[SOURCE RECORDS]
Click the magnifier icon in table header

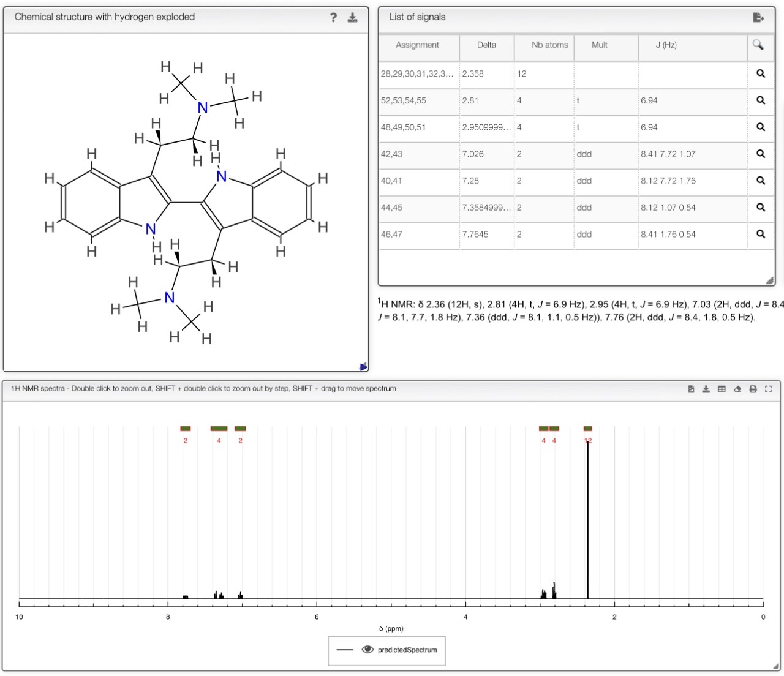coord(758,45)
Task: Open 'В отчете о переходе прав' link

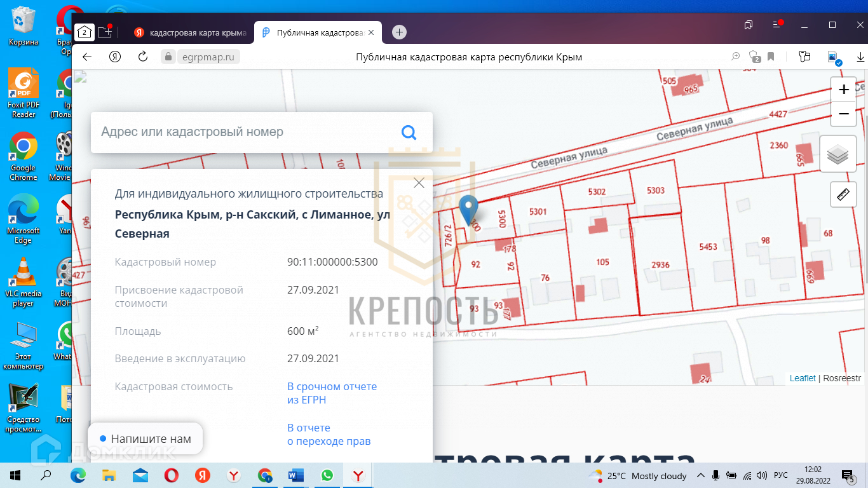Action: (329, 435)
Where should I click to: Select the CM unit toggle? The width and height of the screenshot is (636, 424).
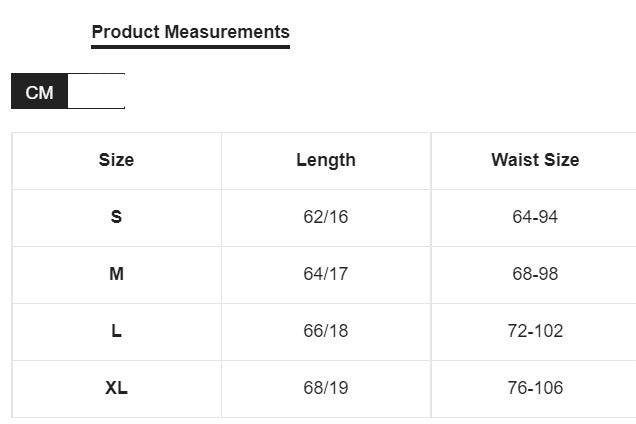pos(39,92)
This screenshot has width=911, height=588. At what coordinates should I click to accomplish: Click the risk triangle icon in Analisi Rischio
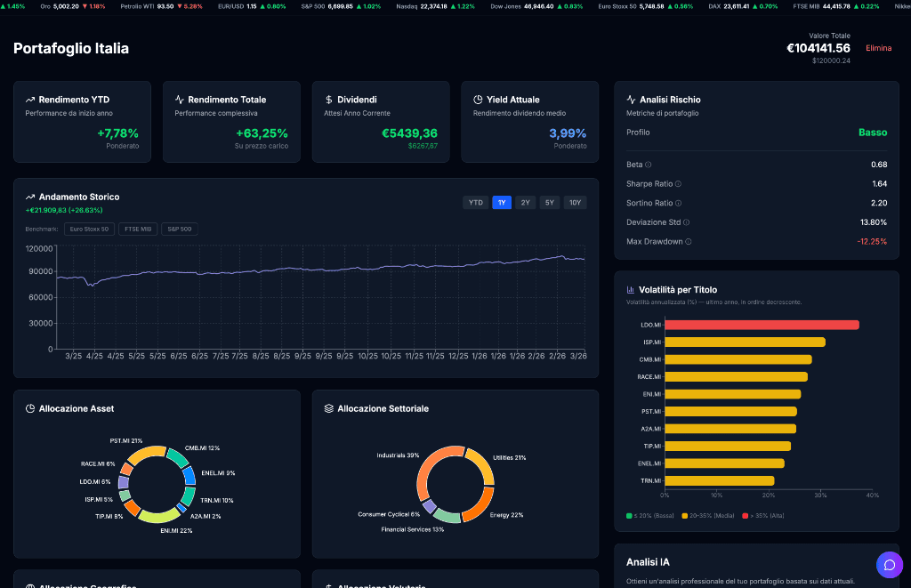pos(631,99)
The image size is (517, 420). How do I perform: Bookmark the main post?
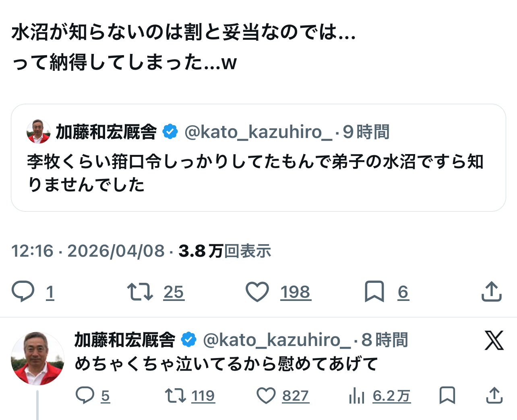pyautogui.click(x=374, y=292)
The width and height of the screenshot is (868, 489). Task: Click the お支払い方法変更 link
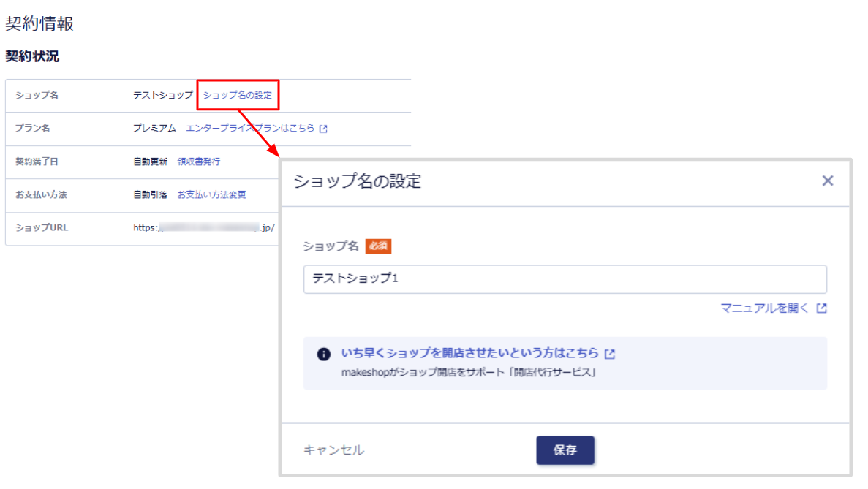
[/SOURCE RECORDS]
• **WORK ITEM**
Each line in the records above should be reproduced exactly; images are not copied.

• **RESULT**
Click the magnifier icon in table header

coord(758,45)
Task: Open 'В отчете о переходе прав' link

Action: (329, 435)
Where should I click to: Select the CM unit toggle? The width and height of the screenshot is (636, 424).
pos(39,92)
This screenshot has width=911, height=588. At what coordinates should I click to accomplish: Click the risk triangle icon in Analisi Rischio
pos(631,99)
The image size is (517, 420). How do I perform: Bookmark the main post?
pyautogui.click(x=374, y=292)
The width and height of the screenshot is (868, 489). Task: Click the お支払い方法変更 link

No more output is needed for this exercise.